**PASSAGE GIVEN:**
-- Begin --

Note that the array port.time is updated to the current time only when there has been a change in the CPU units for that port since the last pass. This means that if a port is used immediately after a pass, the next pass will update the port.time and port.charges , and inactivity of the port will not be detected until the full permitted inactivity period has elapsed since the update. This scheme means that a port may be inactive for nearly the chk.freq period plus the permitted inactivity period before being logged off. This should be kept in mind when changing the limits of the paramter chk.freq . With chk.freq set to do a review at least every five minutes, no port will remain logged on which has been inactive for more than five minutes past the so-called permitted inactivity period.
When the inactivity check has indicated that a port should be logged off, the action is accomplished by executing the tcl command directed to the quiet port. (See lines 171-175). The command monitor.message may either be a cataloged basic program, or a macro which displays an appropriate message and then logs the terminal off. See the comments at lines 50-56 for an appropriate macro.
After all ports are reviewd, the program must determine whether to continue with another pass through the loop or to quit. The code at lines 204-211 needs some explanation. During the reviewing process in lines 161-184, some ports may have been logged off for inactivity, but other ports may have logged on which are not yet reflected in the port.lst. Thus, to determine whether to kill the monitor, another check must be made to determine whether any ports are still active. (See lines 205-207). The problem is that while the access statement is executing, and the new array is being established, another logon could occur after the list of current users is retrieved, but before the basic lock is released. If this happened, the newly logged on user would not start the monitor, because the basic lock is still set, but the monitor program would nevertheless stop because the new user was not on when the access statement was processed. To avoid the possibility of a new user "sneaking on" the system without triggering the monitor, new users are temporarily blocked from logging on to the account. This is accomplished by replacing the startup macro with a new macro which displays a message and immediately logs a new user off. This macro is the variable inhibit.log found at lines 90-91. If the users are detected as being on the account, the loop will continue for another pass, but before doing so, the original macro is restored. (See line 209). If all users are detected as being off, the basic lock is released first, and then the original macro is restored. In this way, a successful logon will always start the monitor.

-- End --

**DATASET ROWS:**
-- Begin --

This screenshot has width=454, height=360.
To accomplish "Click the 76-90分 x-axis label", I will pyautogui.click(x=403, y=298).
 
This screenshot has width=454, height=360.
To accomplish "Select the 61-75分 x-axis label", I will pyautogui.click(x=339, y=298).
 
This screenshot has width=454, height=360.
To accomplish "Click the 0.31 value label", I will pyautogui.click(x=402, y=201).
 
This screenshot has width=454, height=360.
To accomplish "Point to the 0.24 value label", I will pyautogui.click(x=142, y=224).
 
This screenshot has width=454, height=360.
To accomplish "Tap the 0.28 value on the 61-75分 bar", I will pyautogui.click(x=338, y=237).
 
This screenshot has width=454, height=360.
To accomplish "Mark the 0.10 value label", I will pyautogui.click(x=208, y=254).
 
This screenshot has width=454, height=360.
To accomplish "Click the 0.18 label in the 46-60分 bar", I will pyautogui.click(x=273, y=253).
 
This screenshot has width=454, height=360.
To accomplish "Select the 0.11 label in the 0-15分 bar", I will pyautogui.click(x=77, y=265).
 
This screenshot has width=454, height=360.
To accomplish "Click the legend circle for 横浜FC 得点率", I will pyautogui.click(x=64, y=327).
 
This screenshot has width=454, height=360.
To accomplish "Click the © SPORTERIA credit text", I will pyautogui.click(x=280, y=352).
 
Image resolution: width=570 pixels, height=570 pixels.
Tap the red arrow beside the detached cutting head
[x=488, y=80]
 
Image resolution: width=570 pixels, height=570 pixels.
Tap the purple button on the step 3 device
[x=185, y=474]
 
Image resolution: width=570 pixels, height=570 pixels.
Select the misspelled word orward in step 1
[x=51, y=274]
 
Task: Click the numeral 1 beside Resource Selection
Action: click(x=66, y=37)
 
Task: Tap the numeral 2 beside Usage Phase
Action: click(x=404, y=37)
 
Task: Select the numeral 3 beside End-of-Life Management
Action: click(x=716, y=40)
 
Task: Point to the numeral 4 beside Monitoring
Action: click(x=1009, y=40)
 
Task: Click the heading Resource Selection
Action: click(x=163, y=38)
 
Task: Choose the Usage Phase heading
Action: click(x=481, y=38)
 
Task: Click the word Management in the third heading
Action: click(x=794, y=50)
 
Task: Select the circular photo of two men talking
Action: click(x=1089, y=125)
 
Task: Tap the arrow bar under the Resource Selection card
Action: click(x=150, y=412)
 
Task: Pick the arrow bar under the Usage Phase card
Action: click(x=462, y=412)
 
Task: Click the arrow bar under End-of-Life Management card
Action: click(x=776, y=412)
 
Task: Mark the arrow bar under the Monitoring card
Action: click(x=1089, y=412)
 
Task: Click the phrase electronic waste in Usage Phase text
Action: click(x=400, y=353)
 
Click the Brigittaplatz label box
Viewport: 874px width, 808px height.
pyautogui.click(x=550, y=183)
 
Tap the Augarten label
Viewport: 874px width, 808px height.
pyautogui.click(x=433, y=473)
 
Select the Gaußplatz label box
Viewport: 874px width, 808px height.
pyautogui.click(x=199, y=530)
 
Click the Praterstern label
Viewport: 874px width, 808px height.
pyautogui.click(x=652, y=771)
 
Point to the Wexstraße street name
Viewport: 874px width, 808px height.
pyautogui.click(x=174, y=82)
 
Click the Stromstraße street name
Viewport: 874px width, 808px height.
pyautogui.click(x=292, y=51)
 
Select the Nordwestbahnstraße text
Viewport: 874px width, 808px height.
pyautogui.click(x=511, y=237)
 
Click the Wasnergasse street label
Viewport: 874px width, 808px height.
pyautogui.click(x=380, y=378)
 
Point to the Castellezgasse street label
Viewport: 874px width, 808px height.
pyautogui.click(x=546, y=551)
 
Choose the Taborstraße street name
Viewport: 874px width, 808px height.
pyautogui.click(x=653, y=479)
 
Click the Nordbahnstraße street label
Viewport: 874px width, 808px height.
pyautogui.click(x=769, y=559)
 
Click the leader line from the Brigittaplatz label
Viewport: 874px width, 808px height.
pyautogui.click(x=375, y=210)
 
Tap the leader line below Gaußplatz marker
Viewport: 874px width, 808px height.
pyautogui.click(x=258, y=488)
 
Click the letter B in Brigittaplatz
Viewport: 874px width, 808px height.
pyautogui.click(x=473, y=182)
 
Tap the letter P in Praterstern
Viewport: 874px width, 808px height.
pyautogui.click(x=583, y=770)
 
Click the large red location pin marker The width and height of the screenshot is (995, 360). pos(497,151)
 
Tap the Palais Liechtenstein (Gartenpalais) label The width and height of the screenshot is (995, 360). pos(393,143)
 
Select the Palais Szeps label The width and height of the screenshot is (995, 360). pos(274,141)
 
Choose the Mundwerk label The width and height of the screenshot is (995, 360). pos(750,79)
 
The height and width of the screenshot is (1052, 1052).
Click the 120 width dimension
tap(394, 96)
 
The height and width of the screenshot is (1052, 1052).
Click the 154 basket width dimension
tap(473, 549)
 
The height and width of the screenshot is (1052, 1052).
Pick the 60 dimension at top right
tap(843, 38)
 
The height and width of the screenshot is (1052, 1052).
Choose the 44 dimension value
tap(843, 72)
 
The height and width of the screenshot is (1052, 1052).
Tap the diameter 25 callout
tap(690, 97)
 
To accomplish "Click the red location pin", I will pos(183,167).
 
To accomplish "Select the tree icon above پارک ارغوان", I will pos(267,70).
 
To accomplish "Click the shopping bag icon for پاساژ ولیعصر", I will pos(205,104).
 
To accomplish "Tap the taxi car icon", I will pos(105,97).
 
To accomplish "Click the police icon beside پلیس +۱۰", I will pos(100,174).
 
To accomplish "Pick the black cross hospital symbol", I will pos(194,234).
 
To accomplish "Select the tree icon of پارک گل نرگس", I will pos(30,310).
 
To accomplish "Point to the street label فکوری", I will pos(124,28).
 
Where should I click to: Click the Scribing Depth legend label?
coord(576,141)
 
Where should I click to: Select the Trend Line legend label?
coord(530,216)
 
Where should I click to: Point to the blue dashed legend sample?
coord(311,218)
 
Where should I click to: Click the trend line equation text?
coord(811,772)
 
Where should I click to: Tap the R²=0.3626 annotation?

-- End --

Rewrite the stretch of the passage on the port inactivity monitor from "When the inactivity" through "an appropriate macro.", substituting "procedure" for each occurrence of "macro".

**TASK RESPONSE:**
When the inactivity check has indicated that a port should be logged off, the action is accomplished by executing the tcl command directed to the quiet port. (See lines 171-175). The command monitor.message may either be a cataloged basic program, or a procedure which displays an appropriate message and then logs the terminal off. See the comments at lines 50-56 for an appropriate procedure.